There’s a considerable measure of seek after shopper stocks in 2017 on account of an enhancing work market and any desires for a jolt under a GOP-controlled Congress and President Donald Trump. In any case, remember that not all retailers are made equivalent especially those with abroad operations that are adversely affected by the wide dissimilarity in monetary standards at this moment.

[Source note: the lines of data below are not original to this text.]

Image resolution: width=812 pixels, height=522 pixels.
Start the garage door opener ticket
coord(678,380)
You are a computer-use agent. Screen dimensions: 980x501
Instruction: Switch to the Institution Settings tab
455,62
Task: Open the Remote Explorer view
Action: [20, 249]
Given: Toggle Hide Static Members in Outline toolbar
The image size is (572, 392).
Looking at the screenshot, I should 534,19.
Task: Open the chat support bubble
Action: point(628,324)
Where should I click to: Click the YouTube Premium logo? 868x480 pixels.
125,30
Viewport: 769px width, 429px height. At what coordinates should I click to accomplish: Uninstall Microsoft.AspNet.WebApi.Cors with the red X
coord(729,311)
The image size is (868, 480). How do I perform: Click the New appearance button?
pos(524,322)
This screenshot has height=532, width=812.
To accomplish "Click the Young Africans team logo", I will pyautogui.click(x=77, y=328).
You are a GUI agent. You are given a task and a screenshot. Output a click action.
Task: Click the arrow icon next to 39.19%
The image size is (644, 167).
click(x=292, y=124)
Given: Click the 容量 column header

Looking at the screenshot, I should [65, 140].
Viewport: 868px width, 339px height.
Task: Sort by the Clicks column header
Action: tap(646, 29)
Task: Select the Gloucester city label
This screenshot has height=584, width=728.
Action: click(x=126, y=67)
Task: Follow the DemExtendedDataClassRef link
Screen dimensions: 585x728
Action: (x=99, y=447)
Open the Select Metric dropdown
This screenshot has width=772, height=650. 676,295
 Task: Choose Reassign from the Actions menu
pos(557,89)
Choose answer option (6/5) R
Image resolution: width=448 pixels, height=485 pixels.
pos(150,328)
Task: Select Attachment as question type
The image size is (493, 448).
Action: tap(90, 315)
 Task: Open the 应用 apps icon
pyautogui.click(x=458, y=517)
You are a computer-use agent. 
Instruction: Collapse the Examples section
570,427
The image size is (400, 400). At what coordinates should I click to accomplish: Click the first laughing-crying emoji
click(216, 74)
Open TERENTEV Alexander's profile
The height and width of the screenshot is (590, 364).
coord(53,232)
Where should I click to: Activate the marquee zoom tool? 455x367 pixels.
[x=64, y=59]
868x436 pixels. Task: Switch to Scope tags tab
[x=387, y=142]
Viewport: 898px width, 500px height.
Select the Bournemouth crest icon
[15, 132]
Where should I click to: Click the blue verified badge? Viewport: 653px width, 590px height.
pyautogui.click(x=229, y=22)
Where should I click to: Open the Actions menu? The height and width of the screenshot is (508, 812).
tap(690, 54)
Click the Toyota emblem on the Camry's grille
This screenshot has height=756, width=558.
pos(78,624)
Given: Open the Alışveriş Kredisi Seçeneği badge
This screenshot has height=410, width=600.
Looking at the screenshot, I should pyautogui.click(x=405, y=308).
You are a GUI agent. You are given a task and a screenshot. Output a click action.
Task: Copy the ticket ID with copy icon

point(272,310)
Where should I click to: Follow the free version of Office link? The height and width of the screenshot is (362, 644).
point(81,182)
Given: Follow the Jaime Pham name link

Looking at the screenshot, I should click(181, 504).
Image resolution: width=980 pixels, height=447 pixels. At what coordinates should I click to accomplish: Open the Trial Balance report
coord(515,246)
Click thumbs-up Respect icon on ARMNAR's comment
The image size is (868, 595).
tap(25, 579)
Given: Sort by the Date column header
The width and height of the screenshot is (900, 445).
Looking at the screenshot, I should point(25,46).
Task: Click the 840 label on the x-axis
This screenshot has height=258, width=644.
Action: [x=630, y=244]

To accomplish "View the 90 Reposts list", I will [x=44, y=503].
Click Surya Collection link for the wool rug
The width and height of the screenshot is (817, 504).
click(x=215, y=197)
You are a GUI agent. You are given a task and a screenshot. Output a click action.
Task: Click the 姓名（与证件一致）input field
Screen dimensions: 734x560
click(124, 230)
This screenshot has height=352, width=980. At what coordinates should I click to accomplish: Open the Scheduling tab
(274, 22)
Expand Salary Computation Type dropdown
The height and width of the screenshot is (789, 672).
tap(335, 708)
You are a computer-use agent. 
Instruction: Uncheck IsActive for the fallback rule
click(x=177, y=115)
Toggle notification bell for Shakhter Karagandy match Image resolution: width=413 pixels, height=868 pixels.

For example, retailer Wal-Mart Stores Inc.(WMT) said troublesome money trade rates shaved very nearly 2.5% off profit for each partake in the second quarter of 2016. On the other hand consider that in the monetary final quarter of 2016, athletic attire goliath Nike Inc.(NKE) saw its income development cut down the middle because of forex weights, from 12% year-over-year in consistent cash measures to only 6% including real money changes.

To take advantage of the “reflation” exchange that numerous financial specialists are counts on in 2017, you need to represent the headwinds that a solid dollar are making for multinationals at this moment. The most ideal approach to do that is to consider customer plays that do by far most of their business here in the U.S. – for example, Foot Locker Inc.(FL), which has been an uncommon splendid spot in retail throughout the most recent couple of years.

Supported money ETFs

Obviously, in the event that you need a steady portfolio, you can’t just purchase just local centered values. Geographic expansion is similarly as imperative as enhancement crosswise over parts and resource classes. Such a large number of financial specialists keep on holding worldwide plays in light of a legitimate concern for a balanced portfolio, regardless of the possibility that it implies battling a daunting struggle as a result of a solid dollar.

The uplifting news, notwithstanding, is that you don’t need to leave yourself to torment through a solid dollar and a powerless euro when you put resources into Europe. Nor do you need to stress over the yen-dollar conversion standard when you put resources into Japan. That is on account of there’s an entire group of cash supported ETFs to permit financial specialists to put their cash in outside business sectors yet keep away from forex issues.

Consider that Japan’s Nikkei 225 file is up around 25% from its July 2016 lows. The WisdomTree Japan Hedged Equity Fund(DXJ) is up 35% in a similar period on account of assurance from forex issues and a somewhat better-performing rundown of stocks – while the non-supported iShares MSCI Japan ETF(EWJ) is up only 10% in a similar period because of battling a difficult task against a solid dollar.

In the event that you need to differentiate your portfolio comprehensively, you ought to consider supported assets that incorporate the Japan-centered DXJ, the WisdomTree Europe Hedged Equity Fund(HEDJ) to play Europe or the iShares money Hedged MSCI EAFE ETF (HEFA) for developing markets.

Dollar list ETF

In the event that you are searching for an immediate play on a rising dollar as opposed to putting resources into stocks, figuring out how to exchange remote trade can appear like an overwhelming undertaking. Gratefully, there’s the PowerShares DB US Dollar Index Bullish Fund(UUP).

This ETF is attached to the U.S. Dollar Index, which is a measure of the greenback against a wicker container of other worldwide monetary standards including the yen and the euro. It’s a straight money play, however that doesn’t make it straightforward or hazard free. In the event that the dollar debilitates, you’ll lose cash similarly as though you’re putting resources into a stock that has fallen on difficult circumstances. Furthermore, obviously, PowerShares takes a little cut of your speculations en route that indicates 0.8% yearly, or $80 a year on each $10,000 contributed.

Still, in the event that you need to conjecture on the dollar or support against a solid U.S. cash keeping down other worldwide ventures on your rundown, it’s maybe the least demanding approach to do as such for generally financial specialists.